Records from a data source
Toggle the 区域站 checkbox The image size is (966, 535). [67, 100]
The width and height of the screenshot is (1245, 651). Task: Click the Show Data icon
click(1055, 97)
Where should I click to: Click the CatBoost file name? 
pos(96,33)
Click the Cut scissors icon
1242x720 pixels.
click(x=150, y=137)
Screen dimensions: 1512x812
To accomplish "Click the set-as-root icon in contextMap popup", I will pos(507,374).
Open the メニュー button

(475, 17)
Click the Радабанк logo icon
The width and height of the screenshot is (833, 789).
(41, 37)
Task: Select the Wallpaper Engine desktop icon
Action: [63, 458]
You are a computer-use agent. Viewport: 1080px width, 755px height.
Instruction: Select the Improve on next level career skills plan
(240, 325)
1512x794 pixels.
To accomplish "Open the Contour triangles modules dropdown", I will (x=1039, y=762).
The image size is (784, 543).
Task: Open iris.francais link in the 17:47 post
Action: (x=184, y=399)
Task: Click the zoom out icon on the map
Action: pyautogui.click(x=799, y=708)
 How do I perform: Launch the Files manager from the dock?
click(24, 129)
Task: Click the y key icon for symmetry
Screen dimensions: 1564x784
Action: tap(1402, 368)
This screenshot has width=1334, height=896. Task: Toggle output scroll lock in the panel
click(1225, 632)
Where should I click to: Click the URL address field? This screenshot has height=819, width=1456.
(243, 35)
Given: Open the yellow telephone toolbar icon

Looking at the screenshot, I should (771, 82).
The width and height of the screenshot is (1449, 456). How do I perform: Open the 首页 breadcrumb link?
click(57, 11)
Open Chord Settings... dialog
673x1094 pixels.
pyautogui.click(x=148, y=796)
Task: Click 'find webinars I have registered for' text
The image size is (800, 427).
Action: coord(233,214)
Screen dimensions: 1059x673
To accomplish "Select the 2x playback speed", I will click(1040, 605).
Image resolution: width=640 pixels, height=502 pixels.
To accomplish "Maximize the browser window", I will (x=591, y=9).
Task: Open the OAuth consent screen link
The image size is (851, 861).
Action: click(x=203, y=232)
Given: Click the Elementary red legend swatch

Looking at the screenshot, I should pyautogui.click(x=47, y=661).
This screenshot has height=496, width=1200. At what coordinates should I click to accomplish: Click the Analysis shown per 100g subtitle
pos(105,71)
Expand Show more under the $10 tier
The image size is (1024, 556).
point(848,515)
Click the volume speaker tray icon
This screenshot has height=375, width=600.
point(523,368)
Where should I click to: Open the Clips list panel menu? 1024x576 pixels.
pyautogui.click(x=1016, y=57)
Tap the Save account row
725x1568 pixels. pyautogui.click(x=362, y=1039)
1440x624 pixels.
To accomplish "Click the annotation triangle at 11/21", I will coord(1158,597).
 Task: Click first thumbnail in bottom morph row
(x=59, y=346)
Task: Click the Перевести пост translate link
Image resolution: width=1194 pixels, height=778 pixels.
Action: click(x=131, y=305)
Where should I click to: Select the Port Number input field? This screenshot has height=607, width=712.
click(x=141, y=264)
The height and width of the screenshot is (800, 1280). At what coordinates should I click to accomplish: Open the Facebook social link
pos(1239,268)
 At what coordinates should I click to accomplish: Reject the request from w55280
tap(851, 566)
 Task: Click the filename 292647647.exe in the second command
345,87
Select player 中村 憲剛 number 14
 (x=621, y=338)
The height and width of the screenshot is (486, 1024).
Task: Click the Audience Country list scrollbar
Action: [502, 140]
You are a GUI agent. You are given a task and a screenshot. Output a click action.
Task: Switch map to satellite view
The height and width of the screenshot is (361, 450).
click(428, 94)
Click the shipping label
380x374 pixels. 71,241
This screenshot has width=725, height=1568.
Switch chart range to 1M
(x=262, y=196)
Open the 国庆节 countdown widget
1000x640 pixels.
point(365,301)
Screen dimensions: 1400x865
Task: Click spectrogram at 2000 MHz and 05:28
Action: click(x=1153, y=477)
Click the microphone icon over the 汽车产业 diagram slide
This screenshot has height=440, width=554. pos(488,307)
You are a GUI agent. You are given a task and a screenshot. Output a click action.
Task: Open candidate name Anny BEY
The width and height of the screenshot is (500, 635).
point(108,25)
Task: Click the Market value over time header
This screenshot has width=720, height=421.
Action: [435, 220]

[What you should do]:
Print all the records precisely.

[Response area]:
Toggle the 区域站 checkbox The image size is (966, 535). [67, 100]
The width and height of the screenshot is (1245, 651). Task: Click the Show Data icon
click(1055, 97)
Where should I click to: Click the CatBoost file name? 
pos(96,33)
Click the Cut scissors icon
1242x720 pixels.
click(x=150, y=137)
Screen dimensions: 1512x812
To accomplish "Click the set-as-root icon in contextMap popup", I will pos(507,374).
Open the メニュー button

(475, 17)
Click the Радабанк logo icon
The width and height of the screenshot is (833, 789).
(41, 37)
Task: Select the Wallpaper Engine desktop icon
Action: [63, 458]
You are a computer-use agent. Viewport: 1080px width, 755px height.
Instruction: Select the Improve on next level career skills plan
(240, 325)
1512x794 pixels.
To accomplish "Open the Contour triangles modules dropdown", I will (x=1039, y=762).
The image size is (784, 543).
Task: Open iris.francais link in the 17:47 post
Action: (x=184, y=399)
Task: Click the zoom out icon on the map
Action: pyautogui.click(x=799, y=708)
 How do I perform: Launch the Files manager from the dock?
click(24, 129)
Task: Click the y key icon for symmetry
Screen dimensions: 1564x784
Action: tap(1402, 368)
This screenshot has width=1334, height=896. Task: Toggle output scroll lock in the panel
click(1225, 632)
Where should I click to: Click the URL address field? This screenshot has height=819, width=1456.
(243, 35)
Given: Open the yellow telephone toolbar icon

Looking at the screenshot, I should (771, 82).
The width and height of the screenshot is (1449, 456). How do I perform: Open the 首页 breadcrumb link?
click(57, 11)
Open Chord Settings... dialog
673x1094 pixels.
pyautogui.click(x=148, y=796)
Task: Click 'find webinars I have registered for' text
The image size is (800, 427).
Action: coord(233,214)
Screen dimensions: 1059x673
To accomplish "Select the 2x playback speed", I will click(1040, 605).
Image resolution: width=640 pixels, height=502 pixels.
To accomplish "Maximize the browser window", I will (x=591, y=9).
Task: Open the OAuth consent screen link
The image size is (851, 861).
Action: click(x=203, y=232)
Given: Click the Elementary red legend swatch

Looking at the screenshot, I should pyautogui.click(x=47, y=661).
This screenshot has height=496, width=1200. At what coordinates should I click to accomplish: Click the Analysis shown per 100g subtitle
pos(105,71)
Expand Show more under the $10 tier
The image size is (1024, 556).
point(848,515)
Click the volume speaker tray icon
This screenshot has height=375, width=600.
point(523,368)
Where should I click to: Open the Clips list panel menu? 1024x576 pixels.
pyautogui.click(x=1016, y=57)
Tap the Save account row
725x1568 pixels. pyautogui.click(x=362, y=1039)
1440x624 pixels.
To accomplish "Click the annotation triangle at 11/21", I will coord(1158,597).
 Task: Click first thumbnail in bottom morph row
(x=59, y=346)
Task: Click the Перевести пост translate link
Image resolution: width=1194 pixels, height=778 pixels.
Action: click(x=131, y=305)
Where should I click to: Select the Port Number input field? This screenshot has height=607, width=712.
click(x=141, y=264)
The height and width of the screenshot is (800, 1280). At what coordinates should I click to accomplish: Open the Facebook social link
pos(1239,268)
 At what coordinates should I click to accomplish: Reject the request from w55280
tap(851, 566)
 Task: Click the filename 292647647.exe in the second command
345,87
Select player 中村 憲剛 number 14
 (x=621, y=338)
The height and width of the screenshot is (486, 1024).
Task: Click the Audience Country list scrollbar
Action: [502, 140]
You are a GUI agent. You are given a task and a screenshot. Output a click action.
Task: Switch map to satellite view
The height and width of the screenshot is (361, 450).
click(428, 94)
Click the shipping label
380x374 pixels. 71,241
This screenshot has width=725, height=1568.
Switch chart range to 1M
(x=262, y=196)
Open the 国庆节 countdown widget
1000x640 pixels.
point(365,301)
Screen dimensions: 1400x865
Task: Click spectrogram at 2000 MHz and 05:28
Action: click(x=1153, y=477)
Click the microphone icon over the 汽车产业 diagram slide
This screenshot has height=440, width=554. pos(488,307)
You are a GUI agent. You are given a task and a screenshot. Output a click action.
Task: Open candidate name Anny BEY
The width and height of the screenshot is (500, 635).
point(108,25)
Task: Click the Market value over time header
This screenshot has width=720, height=421.
Action: [435, 220]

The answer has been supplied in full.